Hierarchical Protein Folding: Asymmetric Unfolding of an Insulin Analogue Lacking the A7−B7 Interchain Disulfide Bridge

Abstract

The landscape paradigm of protein folding can enable preferred pathways on a funnel-like energy surface. Hierarchical preferences may be manifest as a nonrandom pathway of disulfide pairing. Stepwise stabilization of structural subdomains among on-pathway intermediates is proposed to underlie the disulfide pathway of proinsulin and related molecules. Here, effects of pairwise serine substitution of insulin's exposed interchain disulfide bridge (Cys^A7−Cys^B7) are characterized as a model of a late intermediate. Untethering cystine A7−B7 in an engineered monomer causes significantly more marked decreases in the thermodynamic stability and extent of folding than occur on pairwise substitution of internal cystine A6−A11 [Weiss, M. A., Hua, Q. X., Jia, W., Chu, Y. C., Wang, R. Y., and Katsoyannis, P. G. (2000) Biochemistry39, 15429−15440]. Although substantially disordered and without significant biological activity, the untethered analogue contains a molten subdomain comprising cystine A20−B19 and a native-like cluster of hydrophobic side chains.

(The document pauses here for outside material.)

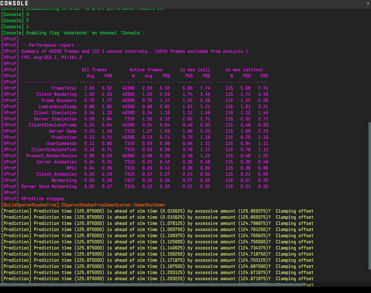
Task: Click the LowLatencySleep row label
Action: [58, 107]
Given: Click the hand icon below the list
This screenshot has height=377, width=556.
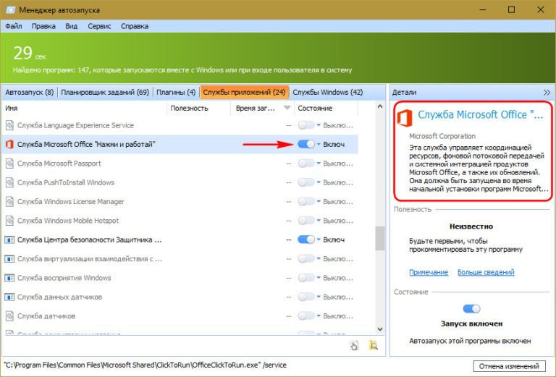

Remarkably, A and B chains make unequal contributions to this folded moiety; the B chain retains nativelike supersecondary structure, whereas the A chain is largely disordered. These observations suggest that the B subdomain provides a template to guide folding of the A chain. Stepwise organization of insulin-like molecules supports a hierarchic view of protein folding.